Nuclear Structure Solved with Quantum Algorithms

This research details a study exploring the use of Variational Quantum Eigensolvers to solve the nuclear many-body problem. The researchers are calculating the ground state energies of light nuclei using quantum computers, focusing on a qubit mapping strategy where each Slater determinant is represented by a single qubit. The work includes encoding nuclear states into qubits, designing quantum circuits, running these circuits on quantum computers, mitigating errors, and comparing the quantum results to traditional nuclear physics calculations. The results show that, with error mitigation, the quantum calculations achieve accuracy comparable to traditional methods for the nuclei studied. The researchers highlight the trade-offs between qubit count and circuit complexity, and suggest that their approach is promising for scaling up quantum simulations of nuclear systems. Key findings include an effective qubit mapping strategy, improved scalability due to reduced circuit depth, successful error mitigation, calculations performed on a range of nuclei, and benchmarking against established nuclear physics calculations.

Mapping Complex Nuclei with Fewer Qubits

This work presents a new strategy for mapping qubits to represent complex nuclear systems within the Variational Eigensolver framework. By assigning each Slater determinant to a single qubit, the team constructed simpler quantum circuits suitable for current, noisy intermediate-scale quantum devices. Applying this method to nuclei ranging from lithium to lead, they successfully simulated the ground state of polonium and lead, demonstrating the feasibility of tackling heavier nuclei with available quantum resources. The results indicate that this qubit mapping approach is particularly effective for lighter nuclei and two-nucleon systems, achieving ground state energy predictions with less than four percent deviation from established shell model calculations after error mitigation.

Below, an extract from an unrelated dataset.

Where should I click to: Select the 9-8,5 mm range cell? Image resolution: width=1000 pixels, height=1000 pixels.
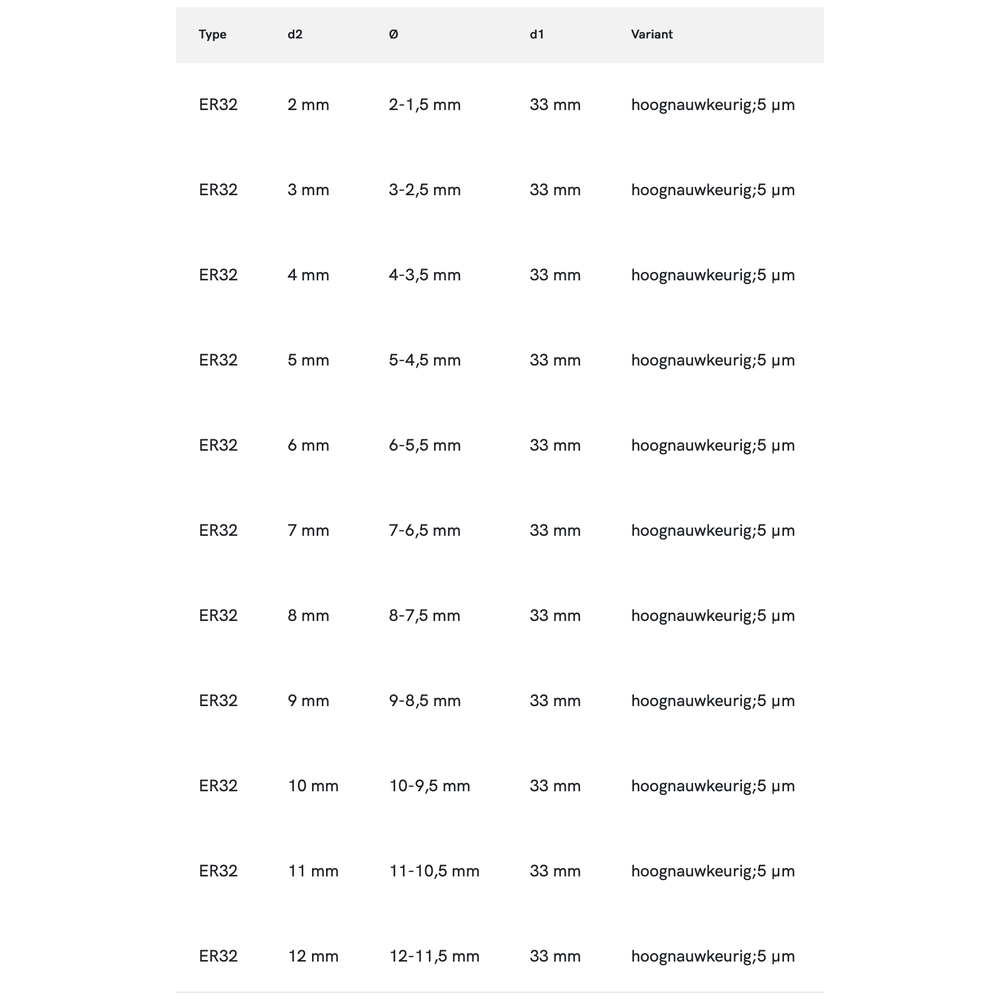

To address inherent errors in quantum computation, the researchers employed Zero-Noise Extrapolation, a technique that reduces the impact of noise by systematically increasing the complexity of the quantum circuits and extrapolating to a zero-noise limit. While initial simulations revealed some underbinding, the application of error mitigation significantly improved accuracy. The authors acknowledge that the method’s performance can vary depending on the nucleus, and that the largest systems, such as lead, are more susceptible to hardware errors. Future work will likely focus on refining the error mitigation techniques and extending the method to even heavier nuclei, potentially unlocking new insights into the structure and behaviour of matter at the atomic level.